**Dataset:**
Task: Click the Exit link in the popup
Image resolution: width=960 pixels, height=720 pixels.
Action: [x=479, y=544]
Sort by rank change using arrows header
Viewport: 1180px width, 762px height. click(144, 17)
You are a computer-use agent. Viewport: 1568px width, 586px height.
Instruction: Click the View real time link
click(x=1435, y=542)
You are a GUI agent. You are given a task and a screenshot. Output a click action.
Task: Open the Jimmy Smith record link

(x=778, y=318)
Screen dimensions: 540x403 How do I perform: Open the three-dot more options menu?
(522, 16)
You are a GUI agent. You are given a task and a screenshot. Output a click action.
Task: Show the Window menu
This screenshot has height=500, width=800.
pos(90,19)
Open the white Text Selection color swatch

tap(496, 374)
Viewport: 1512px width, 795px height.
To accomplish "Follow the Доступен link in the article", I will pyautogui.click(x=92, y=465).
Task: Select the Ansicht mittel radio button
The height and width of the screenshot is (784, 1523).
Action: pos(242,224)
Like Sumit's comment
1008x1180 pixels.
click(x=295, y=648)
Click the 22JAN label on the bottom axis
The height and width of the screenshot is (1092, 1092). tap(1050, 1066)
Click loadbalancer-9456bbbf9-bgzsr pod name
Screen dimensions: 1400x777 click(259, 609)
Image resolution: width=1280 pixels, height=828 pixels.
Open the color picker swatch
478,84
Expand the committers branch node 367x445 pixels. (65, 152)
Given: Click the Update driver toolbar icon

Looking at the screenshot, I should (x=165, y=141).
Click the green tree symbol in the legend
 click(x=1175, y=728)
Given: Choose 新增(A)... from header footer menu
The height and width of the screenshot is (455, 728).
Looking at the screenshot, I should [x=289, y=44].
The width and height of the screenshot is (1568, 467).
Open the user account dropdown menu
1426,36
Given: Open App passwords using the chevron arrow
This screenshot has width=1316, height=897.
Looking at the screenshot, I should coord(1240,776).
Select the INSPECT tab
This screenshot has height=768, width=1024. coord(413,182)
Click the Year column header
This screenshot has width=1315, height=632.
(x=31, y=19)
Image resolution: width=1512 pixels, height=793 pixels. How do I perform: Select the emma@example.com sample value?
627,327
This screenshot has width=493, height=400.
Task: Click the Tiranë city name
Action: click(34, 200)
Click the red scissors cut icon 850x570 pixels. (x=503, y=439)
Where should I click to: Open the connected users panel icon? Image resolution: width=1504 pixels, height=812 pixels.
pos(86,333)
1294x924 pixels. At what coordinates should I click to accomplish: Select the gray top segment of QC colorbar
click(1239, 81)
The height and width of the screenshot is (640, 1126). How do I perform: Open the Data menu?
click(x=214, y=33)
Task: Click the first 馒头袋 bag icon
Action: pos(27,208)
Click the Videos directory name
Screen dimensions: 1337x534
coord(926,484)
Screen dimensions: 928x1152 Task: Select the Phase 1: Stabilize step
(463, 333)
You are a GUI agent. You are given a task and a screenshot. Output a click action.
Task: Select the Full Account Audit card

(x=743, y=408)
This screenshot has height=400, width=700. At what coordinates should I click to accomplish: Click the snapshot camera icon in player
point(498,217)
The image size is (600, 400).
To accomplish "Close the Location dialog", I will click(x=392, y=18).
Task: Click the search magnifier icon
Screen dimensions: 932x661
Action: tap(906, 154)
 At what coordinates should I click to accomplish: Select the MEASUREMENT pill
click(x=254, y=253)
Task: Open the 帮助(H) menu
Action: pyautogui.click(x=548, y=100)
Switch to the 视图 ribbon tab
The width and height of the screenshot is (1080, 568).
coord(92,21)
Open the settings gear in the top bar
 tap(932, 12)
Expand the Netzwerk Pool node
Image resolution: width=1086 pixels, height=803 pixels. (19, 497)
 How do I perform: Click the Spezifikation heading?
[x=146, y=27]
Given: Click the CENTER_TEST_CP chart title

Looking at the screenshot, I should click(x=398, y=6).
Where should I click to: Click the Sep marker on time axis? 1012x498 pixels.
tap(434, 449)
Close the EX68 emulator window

**What you will do:** Retype every entry exactly as it stands.

**Exercise response:**
Task: Click the Exit link in the popup
Image resolution: width=960 pixels, height=720 pixels.
Action: [x=479, y=544]
Sort by rank change using arrows header
Viewport: 1180px width, 762px height. click(144, 17)
You are a computer-use agent. Viewport: 1568px width, 586px height.
Instruction: Click the View real time link
click(x=1435, y=542)
You are a GUI agent. You are given a task and a screenshot. Output a click action.
Task: Open the Jimmy Smith record link

(x=778, y=318)
Screen dimensions: 540x403 How do I perform: Open the three-dot more options menu?
(522, 16)
You are a GUI agent. You are given a task and a screenshot. Output a click action.
Task: Show the Window menu
This screenshot has height=500, width=800.
pos(90,19)
Open the white Text Selection color swatch

tap(496, 374)
Viewport: 1512px width, 795px height.
To accomplish "Follow the Доступен link in the article", I will pyautogui.click(x=92, y=465).
Task: Select the Ansicht mittel radio button
The height and width of the screenshot is (784, 1523).
Action: pos(242,224)
Like Sumit's comment
1008x1180 pixels.
click(x=295, y=648)
Click the 22JAN label on the bottom axis
The height and width of the screenshot is (1092, 1092). tap(1050, 1066)
Click loadbalancer-9456bbbf9-bgzsr pod name
Screen dimensions: 1400x777 click(259, 609)
Image resolution: width=1280 pixels, height=828 pixels.
Open the color picker swatch
478,84
Expand the committers branch node 367x445 pixels. (65, 152)
Given: Click the Update driver toolbar icon

Looking at the screenshot, I should (x=165, y=141).
Click the green tree symbol in the legend
 click(x=1175, y=728)
Given: Choose 新增(A)... from header footer menu
The height and width of the screenshot is (455, 728).
Looking at the screenshot, I should [x=289, y=44].
The width and height of the screenshot is (1568, 467).
Open the user account dropdown menu
1426,36
Given: Open App passwords using the chevron arrow
This screenshot has width=1316, height=897.
Looking at the screenshot, I should coord(1240,776).
Select the INSPECT tab
This screenshot has height=768, width=1024. coord(413,182)
Click the Year column header
This screenshot has width=1315, height=632.
(x=31, y=19)
Image resolution: width=1512 pixels, height=793 pixels. How do I perform: Select the emma@example.com sample value?
627,327
This screenshot has width=493, height=400.
Task: Click the Tiranë city name
Action: click(34, 200)
Click the red scissors cut icon 850x570 pixels. (x=503, y=439)
Where should I click to: Open the connected users panel icon? Image resolution: width=1504 pixels, height=812 pixels.
pos(86,333)
1294x924 pixels. At what coordinates should I click to accomplish: Select the gray top segment of QC colorbar
click(1239, 81)
The height and width of the screenshot is (640, 1126). How do I perform: Open the Data menu?
click(x=214, y=33)
Task: Click the first 馒头袋 bag icon
Action: pos(27,208)
Click the Videos directory name
Screen dimensions: 1337x534
coord(926,484)
Screen dimensions: 928x1152 Task: Select the Phase 1: Stabilize step
(463, 333)
You are a GUI agent. You are given a task and a screenshot. Output a click action.
Task: Select the Full Account Audit card

(x=743, y=408)
This screenshot has height=400, width=700. At what coordinates should I click to accomplish: Click the snapshot camera icon in player
point(498,217)
The image size is (600, 400).
To accomplish "Close the Location dialog", I will click(x=392, y=18).
Task: Click the search magnifier icon
Screen dimensions: 932x661
Action: tap(906, 154)
 At what coordinates should I click to accomplish: Select the MEASUREMENT pill
click(x=254, y=253)
Task: Open the 帮助(H) menu
Action: pyautogui.click(x=548, y=100)
Switch to the 视图 ribbon tab
The width and height of the screenshot is (1080, 568).
coord(92,21)
Open the settings gear in the top bar
 tap(932, 12)
Expand the Netzwerk Pool node
Image resolution: width=1086 pixels, height=803 pixels. (19, 497)
 How do I perform: Click the Spezifikation heading?
[x=146, y=27]
Given: Click the CENTER_TEST_CP chart title

Looking at the screenshot, I should click(x=398, y=6).
Where should I click to: Click the Sep marker on time axis? 1012x498 pixels.
tap(434, 449)
Close the EX68 emulator window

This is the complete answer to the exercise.